The Ruth Institute held another Healing Family Breakdown Retreat this past weekend. As I listen to people share their stories of family breakdown, a procession of past encounters marches through my memory. People tell me their stories, and not just at times appointed for this purpose, like the Retreat. I recall:
- a college student in tears at our student conference: “Dr. Morse, you are the first adult I have ever heard say that divorce is hard on children.”
- a middle-aged man whom I met at a party. He later told me that his mother (who had been married and divorced multiple times) recently revealed to him that she had had an abortion when he was in high school. The man was in shock over the loss of a sibling.
- a woman in her sixties ran out of my talk at a conference. At the dinner that evening, she shared with me, that my talk stirred up the pain of her parents’ divorce.
- a man who has been married and divorced twice, confided that he and his former wife had a child through IVF. The child is now a teenager. He has agonized for years over what to do with the 10 “leftover” frozen embryos. He would have to get the consent of his former wife, the mother of the embryos, for anything he might want to do. “When you are trying so hard to have a baby, they don’t tell you that you may end up killing babies.”

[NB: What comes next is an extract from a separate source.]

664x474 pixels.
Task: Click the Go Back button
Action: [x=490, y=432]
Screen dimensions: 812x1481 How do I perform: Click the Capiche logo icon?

- a couple on their second marriage, who had both chosen to sterilize themselves during their first marriages. Both were in tears, because they now wanted children with each other. They were Catholic and finally realized that the Church teachese that deliberate sterilization is sinful. “No one told me it was wrong,” they each said through their tears.
And that, for me, is the bottom line: no one tells people the down-sides of any aspect of our Brave New World. “No one told me it was wrong.”
Memo to priests and catechists: You are not hurting people to tell them “it is wrong.” You may be saving them from tremendous heart-ache. And incidently, you are doing your job.